Но я всем говорила, что самое страшное с нами уже случилось, а впереди у нас — только путь на свободу, у кого-то он займет больше времени, у кого-то — меньше».
Психологическая помощь
Трудности адаптации освободившихся политзаключенных и способы им помочь
Кроме этого, помогает отвлечься литература и письма. За восемь месяцев под следствием Наталье пришло только 16 писем. Это потом она поняла, что ее «поставили в мороз» — заблокировали переписку. А сначала женщина думала, что либо про нее забыли, либо ее дочерей тоже задержали вместе с ней.
«Письма — это большая поддержка, — уверена Наталья. — Если бы я могла плакать, я бы плакала. Однажды мне пришел конверт без письма, но с молитвой. Когда незнакомые люди стараются прислать открытку к Новому году, присылают пусть мелочь — но такую приятную. Ю. Ч. рассказывала, как трогательно, что присылают карандаши, открытки, резиночки, и плакала от осознания того, что незнакомый человек подумал про тебя и написал. Когда я говорю про это, у меня бегут мурашки.

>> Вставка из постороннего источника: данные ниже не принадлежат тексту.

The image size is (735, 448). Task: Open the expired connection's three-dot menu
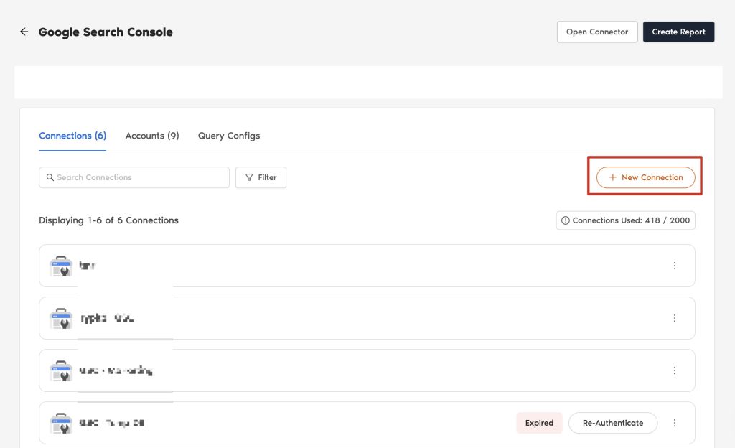tap(674, 423)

Поддержка от незнакомых людей придает силу и надежду на то, что ничто не прошло бесследно: что на воле не «трясина», а хотя бы «торфяное болото». Я хочу сказать всем, кто мне писал, спасибо! Я отвечала на все, хотя не знаю, доходили ли письма. И каждое свое письмо заканчивала фразой: «И на камнях растут деревья». Пусть люди не думают, что они навязываются, — когда сидишь в информационном вакууме, важно знать, что есть простые люди с такой же совестью, как у тебя».

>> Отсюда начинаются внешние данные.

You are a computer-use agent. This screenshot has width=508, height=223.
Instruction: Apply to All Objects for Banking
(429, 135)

Резюмируя, Наталья отмечает, что видит в заключении множество плюсов. Это суровая школа жизни, которая высвечивает людей, как рентген.
«У меня осталось только две ситуации, которые меня триггерят: что я не смогу найти работу и что меня задержат снова, — говорит женщина. — Но мне не стыдно перед собой и дочерьми за то, как я там находилась. Я начала ценить облака и травку. Поэтому хочу отметить еще один важный момент: не нужно никаких голодовок! Во-первых, каждая человеческая жизнь ценна сама по себе, нужно сохраниться как биологическая особь для семьи и будущего страны. Во-вторых, я сделала вывод, что им все равно: чем хуже нам — тем лучше им. И если идти на голодовку — то уж до конца, но этого делать не нужно, потому что ваша жизнь для чего-то нужна, вы влияете на судьбы людей, как эффект бабочки. Значит, нужно выжить, выйти и бороться дальше по мере сил и возможностей».